Dataset:
*-*-*
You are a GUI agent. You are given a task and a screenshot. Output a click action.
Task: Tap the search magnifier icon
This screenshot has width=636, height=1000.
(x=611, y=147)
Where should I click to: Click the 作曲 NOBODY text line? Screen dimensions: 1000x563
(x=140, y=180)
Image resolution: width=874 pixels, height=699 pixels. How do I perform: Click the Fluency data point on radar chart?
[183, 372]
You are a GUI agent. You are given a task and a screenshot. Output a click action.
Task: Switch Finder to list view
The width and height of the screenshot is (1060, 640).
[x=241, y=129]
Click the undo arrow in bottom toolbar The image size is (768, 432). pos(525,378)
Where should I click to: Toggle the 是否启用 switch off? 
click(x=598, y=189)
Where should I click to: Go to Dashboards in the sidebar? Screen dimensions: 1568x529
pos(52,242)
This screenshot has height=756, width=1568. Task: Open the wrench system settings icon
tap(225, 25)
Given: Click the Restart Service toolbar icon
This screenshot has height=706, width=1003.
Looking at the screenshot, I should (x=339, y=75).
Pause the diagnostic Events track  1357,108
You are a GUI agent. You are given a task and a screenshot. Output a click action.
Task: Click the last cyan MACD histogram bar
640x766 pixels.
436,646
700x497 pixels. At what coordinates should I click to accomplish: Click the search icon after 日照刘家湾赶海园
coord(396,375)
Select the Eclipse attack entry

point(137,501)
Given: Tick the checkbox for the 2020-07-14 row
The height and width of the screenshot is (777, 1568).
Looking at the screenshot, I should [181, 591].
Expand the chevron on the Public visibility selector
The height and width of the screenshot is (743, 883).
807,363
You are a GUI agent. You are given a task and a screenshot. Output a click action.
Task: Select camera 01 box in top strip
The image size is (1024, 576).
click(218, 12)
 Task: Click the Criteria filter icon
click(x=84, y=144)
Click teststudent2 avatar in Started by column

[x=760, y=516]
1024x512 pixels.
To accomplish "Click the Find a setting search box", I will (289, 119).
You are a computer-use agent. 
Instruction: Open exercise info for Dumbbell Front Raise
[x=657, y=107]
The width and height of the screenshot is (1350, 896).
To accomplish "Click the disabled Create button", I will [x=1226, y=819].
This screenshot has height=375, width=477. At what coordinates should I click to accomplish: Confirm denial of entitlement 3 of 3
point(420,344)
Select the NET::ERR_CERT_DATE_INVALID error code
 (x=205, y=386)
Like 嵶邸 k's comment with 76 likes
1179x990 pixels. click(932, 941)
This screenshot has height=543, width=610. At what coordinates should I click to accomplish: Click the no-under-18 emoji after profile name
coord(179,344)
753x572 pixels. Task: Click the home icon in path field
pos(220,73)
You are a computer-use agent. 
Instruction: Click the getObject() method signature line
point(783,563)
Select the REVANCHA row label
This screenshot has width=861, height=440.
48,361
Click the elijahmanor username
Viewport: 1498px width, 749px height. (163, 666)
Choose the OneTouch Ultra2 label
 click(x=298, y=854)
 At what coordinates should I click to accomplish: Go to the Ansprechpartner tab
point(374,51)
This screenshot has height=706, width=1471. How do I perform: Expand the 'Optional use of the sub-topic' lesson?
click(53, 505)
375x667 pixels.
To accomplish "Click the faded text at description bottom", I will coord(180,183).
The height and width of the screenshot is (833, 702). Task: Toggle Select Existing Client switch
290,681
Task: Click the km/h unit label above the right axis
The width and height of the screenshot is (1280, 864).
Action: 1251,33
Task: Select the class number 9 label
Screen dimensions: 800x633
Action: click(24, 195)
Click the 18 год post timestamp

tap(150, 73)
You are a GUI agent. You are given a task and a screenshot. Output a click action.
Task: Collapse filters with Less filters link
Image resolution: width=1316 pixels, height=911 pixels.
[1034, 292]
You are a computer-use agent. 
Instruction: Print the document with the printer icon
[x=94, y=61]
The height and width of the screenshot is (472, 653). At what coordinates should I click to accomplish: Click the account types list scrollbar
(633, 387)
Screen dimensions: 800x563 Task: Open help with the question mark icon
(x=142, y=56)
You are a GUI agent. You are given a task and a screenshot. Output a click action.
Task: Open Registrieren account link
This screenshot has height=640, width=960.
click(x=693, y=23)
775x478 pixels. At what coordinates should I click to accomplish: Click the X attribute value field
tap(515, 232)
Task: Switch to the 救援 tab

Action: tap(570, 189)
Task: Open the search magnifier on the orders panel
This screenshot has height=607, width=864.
*-*-*
From the records above, return each line where "magnifier" occurs.

Task: Tap the search magnifier icon
Task: Open the search magnifier on the orders panel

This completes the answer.